The time Benjamin used red spray paint on my white washer and dryer I wanted to yell, but my husband explained that Benjamin had been trying to surprise us with a home makeover like the kind we watch on TV. I settled down pretty quickly once I realized Benjamin had kind intentions.
But a few weeks ago, I came in to the dining room and noticed something different about the crystal cross my mother-in-law gave us as a wedding gift. There, at the foot of the cross was a Star Wars Lego guy and more Lego guys were on the arms of the cross and at the very top.
I had no doubt whose toys these were – or who had placed the Lego guys there – but I wasn’t sure what to think of mixing play things with a symbol of something sacred. Should I insist they be removed as a show of respect? Should I allow my boys more access to the cross so they could see the sacred as something approachable?

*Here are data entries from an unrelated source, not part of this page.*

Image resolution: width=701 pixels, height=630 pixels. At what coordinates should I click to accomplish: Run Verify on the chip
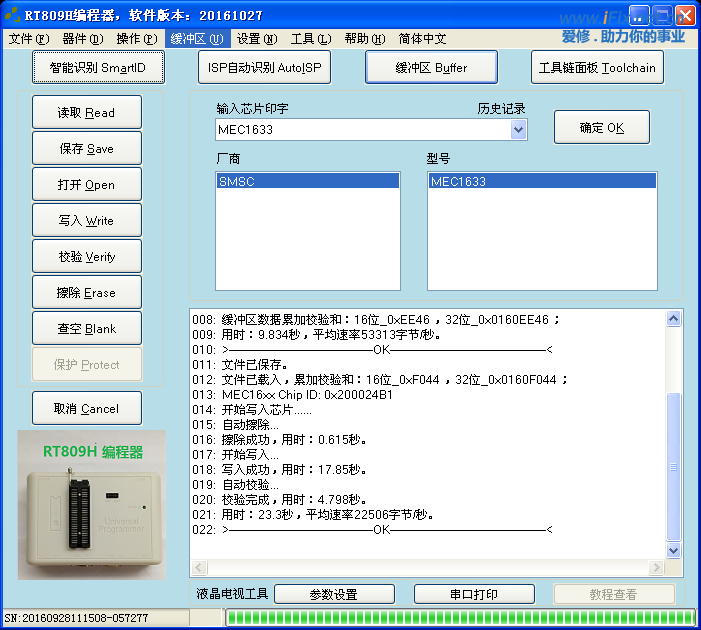coord(87,256)
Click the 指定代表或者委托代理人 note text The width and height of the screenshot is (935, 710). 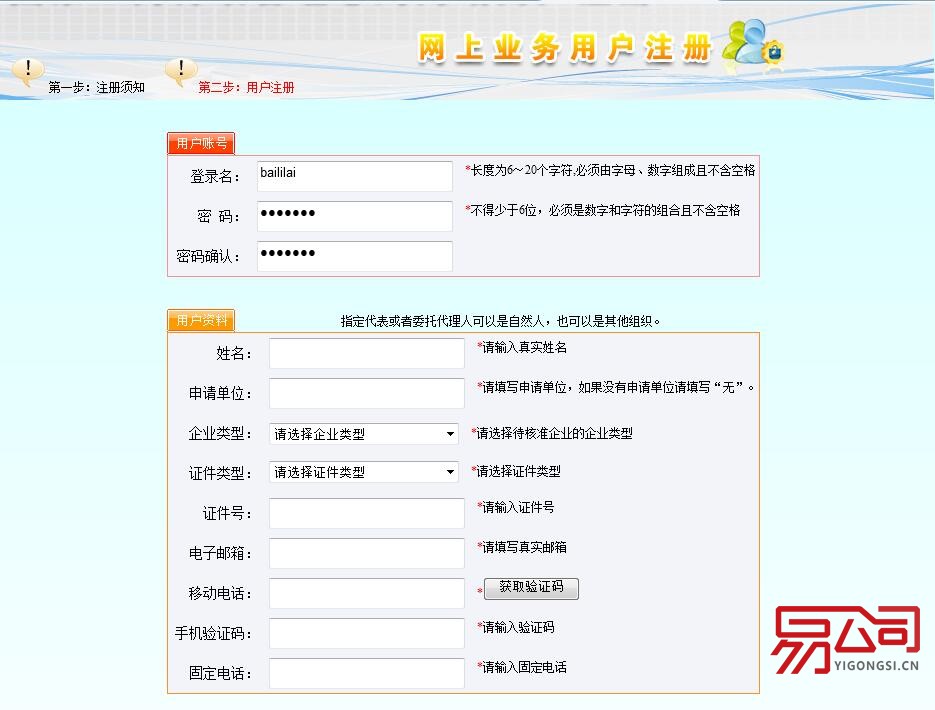coord(500,320)
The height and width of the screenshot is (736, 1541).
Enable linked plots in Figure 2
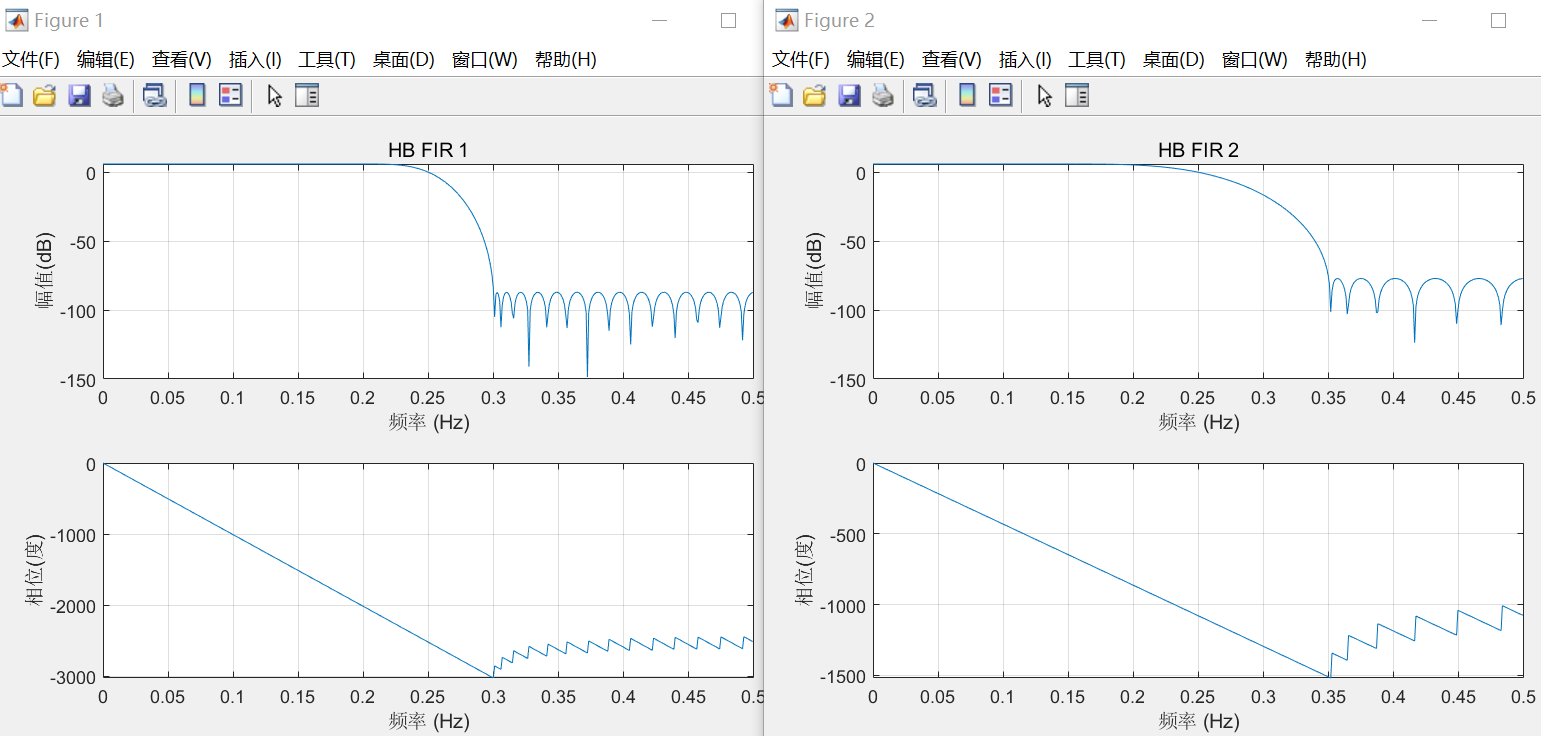click(923, 95)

Before I had time to figure out how I felt, my Star-Wars-Lego-loving Benjamin strolled in to the dining room.
“Hey, do you know anything about what’s going on over there at the cross?” I asked, nodding my head over toward the side table.
There was a small, impish grin and then the answer that turned everything on its head: “It’s a rescue mission.”
I think he went on to tell me something about Darth Vader chasing the good guys, but I really don’t remember. I was too stunned by his comment, a comment that was overloaded and spilling with meaning.
Of course it was a rescue mission. Isn’t that the whole point of the cross?
Bad guys, bad attitudes and bad hurts all chase us to the foot of the cross and sometimes it seems we aren’t safe until we climb into the very arms of Jesus – the arms that are always strong and welcoming.
I didn’t ask Benjamin to move his Lego guys.
I decided they were right where they needed to be.